Use this system prompt:
Please reason step by step, and put your final answer within \boxed{}.
Example chat:
messages = [
{"role": "system", "content": "Please reason step by step, and put your final answer within \\boxed{}."},
{"role": "user", "content": "Solve the problem here."},
]
Training Details
Table with columns: Item, Value| Item | Value |
|---|
| Base model | deepseek-ai/DeepSeek-R1-Distill-Qwen-14B |
| Dataset | RabotniKuma/Fast-Math-R1-SFT |
| Training type | Full-parameter SFT |
| GPUs used | 6 x NVIDIA H200 |
| Per-device batch size | 1 |
| Gradient accumulation | 8 |
| Effective global batch size | 48 |
| Epochs | 10 |
| Max sequence length | 24,000 tokens |
| Packing | Enabled |
| Learning rate | 1e-5 |
| Scheduler | Cosine |
| Precision | bfloat16 |
| Distributed setup | DeepSpeed ZeRO-3 |
The target recipe was based on the Fast-Math-R1 style training flow from analokmaus/kaggle-aimo2-fast-math-r1, adapted for this model and dataset.
Usage
from transformers import AutoModelForCausalLM, AutoTokenizer
model_id = "zbeeb/deepseek-r1-distill-qwen-14b-fast-math-r1-sft-10ep"
tokenizer = AutoTokenizer.from_pretrained(model_id, trust_remote_code=True)
model = AutoModelForCausalLM.from_pretrained(
model_id,
torch_dtype="auto",
device_map="auto",
trust_remote_code=True,
)
messages = [
{"role": "system", "content": "Please reason step by step, and put your final answer within \\boxed{}."},
{"role": "user", "content": "What is 17 * 23?"},
]
inputs = tokenizer.apply_chat_template(
messages,
add_generation_prompt=True,
return_tensors="pt",
).to(model.device)
outputs = model.generate(
inputs,
max_new_tokens=2048,
temperature=0.6,
top_p=0.95,
do_sample=True,
)
print(tokenizer.decode(outputs[0], skip_special_tokens=True))
Intended Use
This model is intended for:
- Math reasoning research
- AIMO-style problem solving experiments
- Long-context supervised fine-tuning experiments
- Comparing Fast-Math-R1-style SFT against the base distilled R1 model
Limitations
This model has not been independently benchmarked in this card.
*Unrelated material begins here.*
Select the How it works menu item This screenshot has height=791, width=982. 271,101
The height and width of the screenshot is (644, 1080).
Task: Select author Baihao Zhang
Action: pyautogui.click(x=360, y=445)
It may produce incorrect reasoning, malformed final answers, or answers that look plausible but are wrong. Validate outputs before using them in any setting where correctness matters.
The training run used 24k-token sequences, but practical inference context length depends on the serving stack, GPU memory, and runtime configuration.
Source Models and Data
License
The base model is listed on Hugging Face with an MIT license. The training dataset is listed with an Apache-2.0 license. This model card declares MIT for the uploaded fine-tuned model.